**WHAT THE TASK ASKS:**
The expected output is the data below, character for character, without its pictures.

[Records from a data collection]
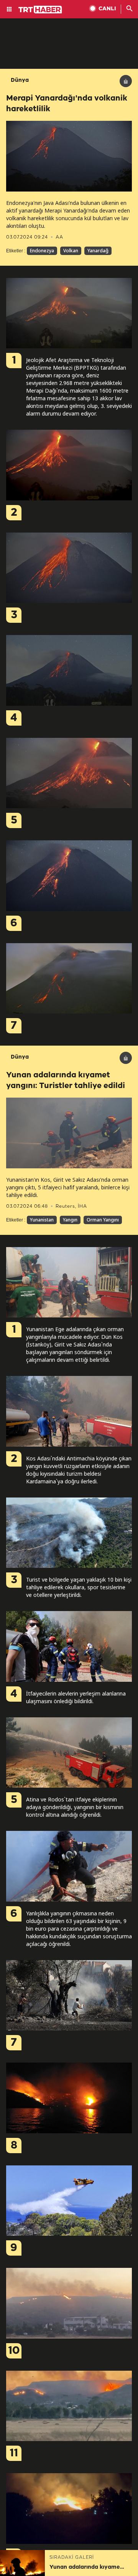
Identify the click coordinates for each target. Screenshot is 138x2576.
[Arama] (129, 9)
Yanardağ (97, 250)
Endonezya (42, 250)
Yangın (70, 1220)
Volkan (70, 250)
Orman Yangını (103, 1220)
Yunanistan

**YOUR RESPONSE:**
Identify the click coordinates for each target. Screenshot is 138x2576.
[Arama] (129, 9)
Yanardağ (97, 250)
Endonezya (42, 250)
Yangın (70, 1220)
Volkan (70, 250)
Orman Yangını (103, 1220)
Yunanistan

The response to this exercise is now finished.